Given exercise. Reproduce word for word the part of the Zotero notebook that opens with the words containing "Zotero creates special" and closes with "this [this cell](remove_duplicate_attachments.ipynb#tags).".

Reading text.
In [None]:
import os
import sys
import configparser
import datetime as dt
from collections import defaultdict
from datetime import datetime

from pyzotero import zotero

DATE_FMT = "%Y-%m-%dT%XZ"

# Settup flags
These variables should be updated before start

## Delete own attachments 
<a id='del-attach'></a>

Important when merging duplicate items. See explanations in 
[this cell](merge_duplicate_items.ipynb#del-attach).


## Delete Tags 

Zotero creates special tags to mark duplicates (`duplicate-citation-key`).
Set this to `True` to remove them in this [this cell](remove_duplicate_attachments.ipynb#tags).

In [None]:
DELETE_OWN_ATTACHMENTS = True

In [None]:
DELETE_TAGS = False  # @todo: check if this is necessary

# Load config

In [None]:
config_file = r"config.cfg"
if not os.path.exists(config_file):
    print(f"config file {config_file} does not exist!")
    sys.exit(0)
    
configFilePath = config_file 
configParser = configparser.RawConfigParser()
configParser.read(configFilePath)
library_id = int(configParser.get("zotero-config", "library_id"))
api_key = configParser.get("zotero-config", "api_key")
library_type = configParser.get("zotero-config", "library_type")

# Define functions

In [None]:
def date_added(item):
    return datetime.strptime(item["data"]["dateAdded"], DATE_FMT)

In [None]:
def attachment_is_pdf(_child):
    return (
        _child["data"]["itemType"] == "attachment"
        and _child["data"]["contentType"] == "application/pdf"
    )

In [None]:
def get_items_with_duplicate_pdf(_items):
    _items_duplicate_attach = []
    _pdf_attachments = defaultdict(list)
    for _item in _items:
        key = _item["key"]
        cs = zot.children(key)
        for c in cs:
            if attachment_is_pdf(c):
                _pdf_attachments[key].append(c["data"]["filename"])

        if len(_pdf_attachments[key]) > 1:
            _items_duplicate_attach.append(_item)

    return _items_duplicate_attach, _pdf_attachments

In [None]:
def retrieve_data():
    print("Retrieving Library...")
    zot = zotero.Zotero(library_id, library_type, api_key)
    lib_items = zot.everything(zot.top())
    T = dt.datetime.now()
    print(f"Done at {T.hour}:{T.minute}:{T.second}")
    return zot, lib_items

In [None]:
def get_items_by_doi_or_isbn(lib_items):
    items_by_doi_isbn = defaultdict(list)
    for item in lib_items:
        if "DOI" in item["data"]:
            items_by_doi_isbn[item["data"]["DOI"]].append(item)
        elif "ISBN" in item["data"]:
            items_by_doi_isbn[item["data"]["ISBN"]].append(item)
        
    return items_by_doi_isbn 

In [1]:
def log_delete(item):
    if "title" in item["data"].keys():
        ttt = f"{item['data']['title']}"
    else:
        ttt = ""

    print(
        f"""deleting ... 
    Key: {item['data']['key']}
    ItemType: {item['data']['itemType']}
    Title: {ttt}
    """
    )

Raw data.
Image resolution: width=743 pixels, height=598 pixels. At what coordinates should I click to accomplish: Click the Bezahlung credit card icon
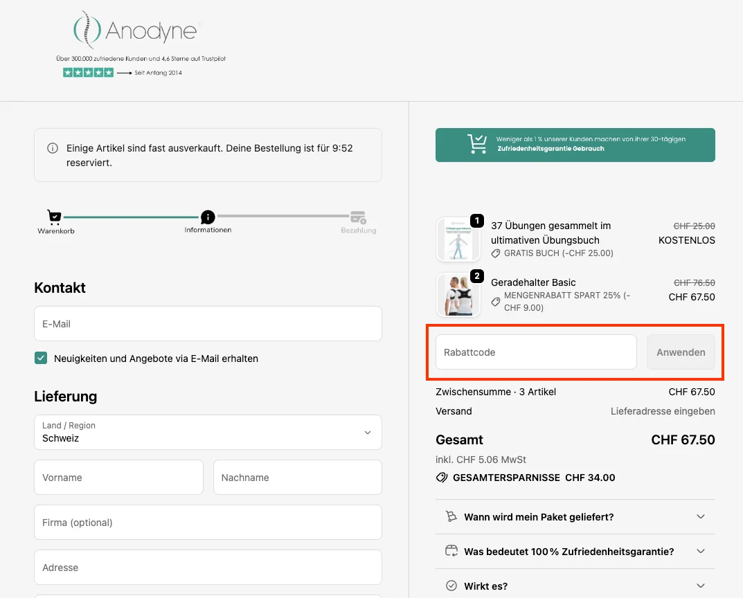click(x=358, y=217)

Exercise result.
Zotero creates special tags to mark duplicates (`duplicate-citation-key`).
Set this to `True` to remove them in this [this cell](remove_duplicate_attachments.ipynb#tags).